Wydawać by się mogło, że banki powinny skorzystać na optymizmie, jaki jest widoczny na rynku zakupu mieszkań. Tak jednak nie jest – i to nie z przyczyn rynkowych. Według GUS utrzymują się, a nawet przybierają na sile, pozytywne tendencje na rynku pracy. Wyliczenia urzędu wskazują, że przeciętne wynagrodzenie w sektorze przedsiębiorstw wyniosło w czerwcu 4 252,19 PLN brutto. W ujęciu rocznym oznacza to wzrost aż o 5,3%. Wraz ze wzrostem wynagrodzeń rośnie także zatrudnienie. W liczbach bezwzględnych w czerwcu zatrudnionych było 5 725,7 tys. osób, czyli o ponad 157 tys. zatrudnionych więcej niż rok wcześniej. Jest to także najwyższy poziom od 2005 r. Mimo to spadek przeciętnej zdolności kredytowej przekracza już 100 tys. PLN. Skutek? W porównaniu z zeszłym rokiem wolniej rośnie zadłużenie Polaków z tytułu złotowych kredytów mieszkaniowych – i to pomimo ogromnej popularności rządowego programu „Mieszkanie dla młodych”.
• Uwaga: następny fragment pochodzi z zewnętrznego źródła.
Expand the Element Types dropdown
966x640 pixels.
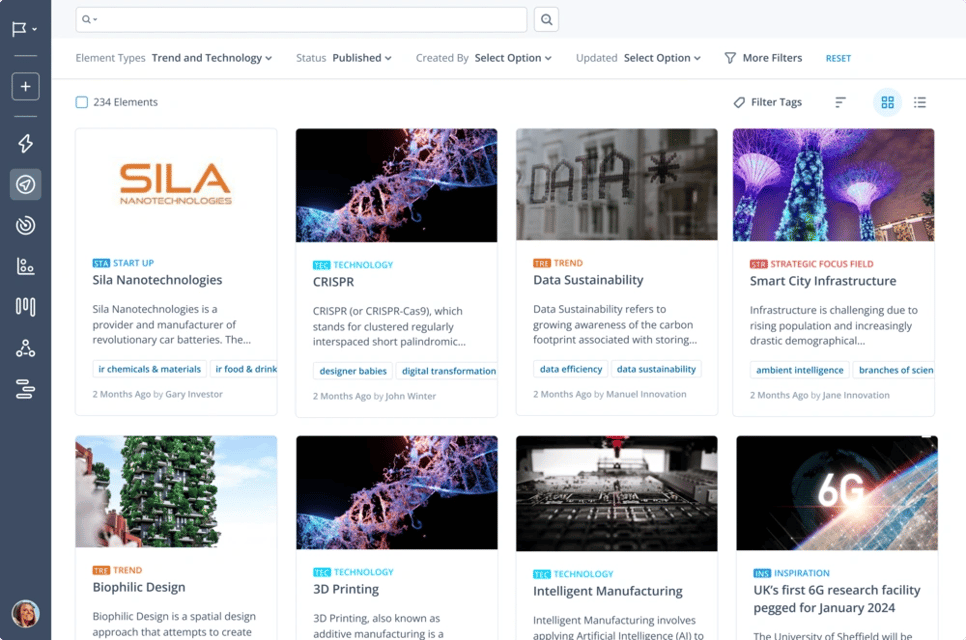click(x=212, y=58)
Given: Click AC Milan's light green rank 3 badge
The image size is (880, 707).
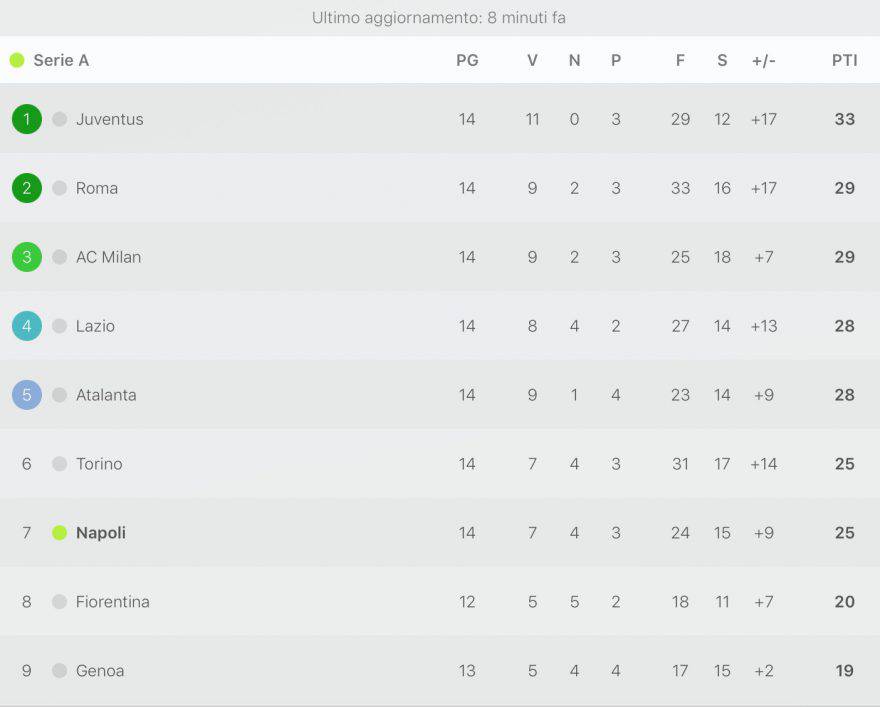Looking at the screenshot, I should pyautogui.click(x=27, y=257).
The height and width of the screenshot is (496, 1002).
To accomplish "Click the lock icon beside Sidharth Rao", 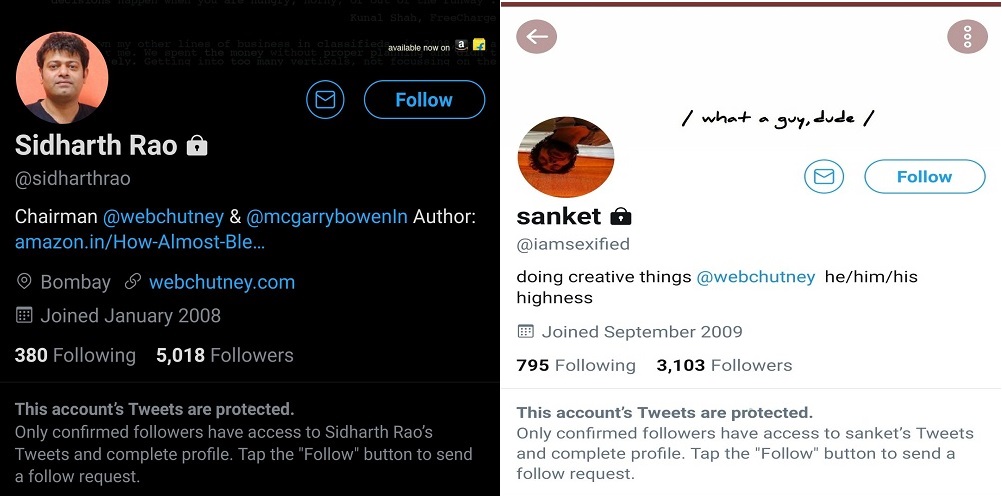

– Dostosowanie polityki kredytowej banków do bieżącej sytuacji niepewności widoczne jest w statystykach rynku kredytów hipotecznych, nad którym ciąży ciągle nierozwiązany problem kredytów frankowych. „Odfrankowienie” portfeli hipotecznych prowokuje do coraz to nowych projektów oraz wypowiedzi, które jeszcze bardziej nakręcają niepewność i nerwowość, a to w żadnej mierze nie będzie zachęcać banków do angażowania się na rynku nieruchomości dodaje Mirosław Bieszki, Doradca ds. Ekonomicznych KPF.

Najnowsze wyniki z badań sytuacji na rynku consumer finance, przeprowadzonych na reprezentatywnej grupie gospodarstw domowych w lipcu 2016 roku, zostaną przedstawione przez ekspertów KPF i IRG SGH na konferencji prasowej, organizowanej w dniu 10 sierpnia br.